Eventi climatici estremi (tifoni, ondate di calore, inondazioni), disastri naturali, collasso degli ecosistemi con perdita della biodiversità, incapacità umana di mitigare gli impatti del surriscaldamento globale: i rischi ambientali sono quelli che preoccupano maggiormente le quasi mille persone, tra esperti e decision-maker dei vari settori dell’economia globale, che hanno risposto al sondaggio del World Economic Forum sulla percezione dei pericoli per il nostro Pianeta.

Per il secondo anno consecutivo, infatti, è l’ambiente a dominare il Global Risks Report (rapporto completo allegato in fondo all’articolo).

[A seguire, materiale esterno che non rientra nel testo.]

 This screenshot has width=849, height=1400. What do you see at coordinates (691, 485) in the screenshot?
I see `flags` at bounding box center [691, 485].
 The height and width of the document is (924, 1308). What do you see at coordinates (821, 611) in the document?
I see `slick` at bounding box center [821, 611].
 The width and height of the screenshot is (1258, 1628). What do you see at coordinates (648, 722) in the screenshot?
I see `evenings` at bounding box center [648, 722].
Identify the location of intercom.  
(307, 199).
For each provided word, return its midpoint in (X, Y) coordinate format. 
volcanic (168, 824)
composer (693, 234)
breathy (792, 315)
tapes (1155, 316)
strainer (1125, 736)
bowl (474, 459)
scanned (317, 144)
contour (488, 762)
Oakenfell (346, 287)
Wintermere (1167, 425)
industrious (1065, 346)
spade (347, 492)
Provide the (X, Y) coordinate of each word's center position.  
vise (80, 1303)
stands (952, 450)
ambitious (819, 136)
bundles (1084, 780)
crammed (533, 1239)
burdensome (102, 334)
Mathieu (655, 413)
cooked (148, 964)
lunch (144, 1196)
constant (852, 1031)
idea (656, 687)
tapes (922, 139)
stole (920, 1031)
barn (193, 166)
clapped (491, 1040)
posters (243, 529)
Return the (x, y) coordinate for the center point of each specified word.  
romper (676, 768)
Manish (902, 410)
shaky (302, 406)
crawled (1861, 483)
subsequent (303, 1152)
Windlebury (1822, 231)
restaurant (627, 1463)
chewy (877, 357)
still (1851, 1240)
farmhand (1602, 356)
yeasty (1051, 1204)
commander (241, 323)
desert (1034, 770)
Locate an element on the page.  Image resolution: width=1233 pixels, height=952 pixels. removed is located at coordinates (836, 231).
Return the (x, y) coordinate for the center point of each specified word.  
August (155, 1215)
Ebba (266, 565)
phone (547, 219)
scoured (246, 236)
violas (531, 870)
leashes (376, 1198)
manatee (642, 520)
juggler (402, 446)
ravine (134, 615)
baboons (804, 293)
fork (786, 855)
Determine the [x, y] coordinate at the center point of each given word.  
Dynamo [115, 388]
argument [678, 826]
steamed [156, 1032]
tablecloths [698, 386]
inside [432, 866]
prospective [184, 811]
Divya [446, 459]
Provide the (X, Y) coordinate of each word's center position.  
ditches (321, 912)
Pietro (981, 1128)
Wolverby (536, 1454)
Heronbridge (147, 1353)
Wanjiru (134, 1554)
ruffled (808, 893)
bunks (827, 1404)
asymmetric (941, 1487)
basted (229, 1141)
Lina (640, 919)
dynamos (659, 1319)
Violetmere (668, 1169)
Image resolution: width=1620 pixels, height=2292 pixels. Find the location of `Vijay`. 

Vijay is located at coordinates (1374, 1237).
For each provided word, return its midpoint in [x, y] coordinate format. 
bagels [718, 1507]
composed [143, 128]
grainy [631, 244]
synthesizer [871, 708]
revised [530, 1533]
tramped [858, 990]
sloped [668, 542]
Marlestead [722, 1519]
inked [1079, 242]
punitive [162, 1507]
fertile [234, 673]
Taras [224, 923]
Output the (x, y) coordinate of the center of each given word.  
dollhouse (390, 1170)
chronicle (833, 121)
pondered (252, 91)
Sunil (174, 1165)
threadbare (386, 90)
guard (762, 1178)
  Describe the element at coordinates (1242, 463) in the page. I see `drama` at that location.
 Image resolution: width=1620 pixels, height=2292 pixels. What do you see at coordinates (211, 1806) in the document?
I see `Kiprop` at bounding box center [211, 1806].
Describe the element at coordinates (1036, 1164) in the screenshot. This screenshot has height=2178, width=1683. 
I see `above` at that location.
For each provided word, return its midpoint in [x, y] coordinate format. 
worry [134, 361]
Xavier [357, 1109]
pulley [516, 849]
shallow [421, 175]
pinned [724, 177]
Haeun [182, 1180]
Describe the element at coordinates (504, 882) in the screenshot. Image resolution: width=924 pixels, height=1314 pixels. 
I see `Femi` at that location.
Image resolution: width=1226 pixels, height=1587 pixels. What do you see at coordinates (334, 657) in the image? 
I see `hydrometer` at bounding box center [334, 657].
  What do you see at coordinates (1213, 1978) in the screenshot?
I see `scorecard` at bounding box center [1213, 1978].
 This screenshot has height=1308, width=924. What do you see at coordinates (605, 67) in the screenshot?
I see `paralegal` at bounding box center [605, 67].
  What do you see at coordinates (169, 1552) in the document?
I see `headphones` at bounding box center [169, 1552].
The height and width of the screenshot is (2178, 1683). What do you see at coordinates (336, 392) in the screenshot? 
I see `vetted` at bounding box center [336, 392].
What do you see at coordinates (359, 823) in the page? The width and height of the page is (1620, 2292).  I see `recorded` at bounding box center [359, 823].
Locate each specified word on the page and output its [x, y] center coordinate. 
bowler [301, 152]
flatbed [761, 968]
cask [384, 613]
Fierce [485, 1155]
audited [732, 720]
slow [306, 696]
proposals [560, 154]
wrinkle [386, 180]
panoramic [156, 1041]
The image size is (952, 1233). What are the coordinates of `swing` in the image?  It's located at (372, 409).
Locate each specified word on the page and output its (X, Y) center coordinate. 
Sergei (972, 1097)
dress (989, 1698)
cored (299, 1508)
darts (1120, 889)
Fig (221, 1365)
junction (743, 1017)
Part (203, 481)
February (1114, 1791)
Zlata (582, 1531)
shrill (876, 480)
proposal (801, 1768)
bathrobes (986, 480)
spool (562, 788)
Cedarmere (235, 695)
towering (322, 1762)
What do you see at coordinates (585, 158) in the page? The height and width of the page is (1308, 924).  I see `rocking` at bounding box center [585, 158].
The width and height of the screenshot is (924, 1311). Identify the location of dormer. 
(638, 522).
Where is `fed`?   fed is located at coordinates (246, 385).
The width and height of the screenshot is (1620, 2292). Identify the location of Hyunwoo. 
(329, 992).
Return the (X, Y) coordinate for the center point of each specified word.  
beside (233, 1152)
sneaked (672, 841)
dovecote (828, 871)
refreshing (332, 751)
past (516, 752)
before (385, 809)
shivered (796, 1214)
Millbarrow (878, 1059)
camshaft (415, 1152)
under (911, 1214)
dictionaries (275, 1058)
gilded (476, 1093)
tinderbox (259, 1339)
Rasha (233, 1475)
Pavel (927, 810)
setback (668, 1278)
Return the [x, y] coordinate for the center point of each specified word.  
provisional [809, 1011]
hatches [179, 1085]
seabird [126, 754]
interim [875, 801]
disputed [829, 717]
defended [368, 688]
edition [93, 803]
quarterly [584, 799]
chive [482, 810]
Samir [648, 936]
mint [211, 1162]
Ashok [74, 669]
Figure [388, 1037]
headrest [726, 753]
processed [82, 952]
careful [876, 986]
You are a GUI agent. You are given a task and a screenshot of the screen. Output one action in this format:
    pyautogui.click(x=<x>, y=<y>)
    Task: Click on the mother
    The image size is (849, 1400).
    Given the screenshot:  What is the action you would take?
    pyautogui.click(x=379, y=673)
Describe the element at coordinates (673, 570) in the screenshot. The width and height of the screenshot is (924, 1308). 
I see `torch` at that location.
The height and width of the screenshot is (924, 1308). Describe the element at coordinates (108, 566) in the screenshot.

A livello generale, il 59% dei rispondenti è convinto che le minacce di vario tipo – inclusi gli attacchi informatici e il terrorismo – aumenteranno nel 2018.

La mappa seguente riassume lo scenario che emerge dall’indagine Global Risks Perception Survey: I rischi ecologici (segnati in verde) confermano la loro tendenza in ascesa, come osservava di recente lo stesso World Economic Forum, in un documento sui possibili impatti finanziari nell’ambito della transizione energetica verso le tecnologie rinnovabili (vedi QualEnergia.it).

Interessante notare com’è cambiata la percezione del rischio negli ultimi dieci anni: la tabella seguente (clicca per ingrandire) evidenzia che nel periodo 2008-2010 erano le incognite dell’economia e della geopolitica a dominare la scena, ad esempio i timori sul rallentamento dell’industria cinese e sull’instabilità in Medio Oriente, così come sul possibile crack delle borse o sull’impennata dei prezzi petroliferi.

Al contrario, dal 2011 i temi ambientali hanno guadagnato le prime posizioni, in termini di “probabilità che accadano” negli anni successivi, con un picco di preoccupazione registrato nel biennio 2017-2018.

I cambiamenti climatici, in definitiva, stanno modificando le strategie di risk-management nelle grandi aziende e nelle istituzioni pubbliche-private in tutto il mondo.

Molte utility energetiche, in particolare, sono consapevoli che in pochi anni potrebbero perdere ingenti profitti a causa degli stranded asset (letteralmente: beni “incagliati”), infrastrutture obsolete e non più remunerative, come le centrali a carbone (QualEnergia.it, Il carbone in Ue? Un “morto vivente” nutrito a soldi pubblici).

Di conseguenza, il cosiddetto “carbon risk”, il rischio finanziario associato all’inquinamento globale e alle emissioni di CO2, sta entrando sempre di più nelle decisioni d’investimento di banche, governi e gestori di fondi (QualEnergia.it, Perché la Banca Mondiale smetterà di finanziare petrolio e gas).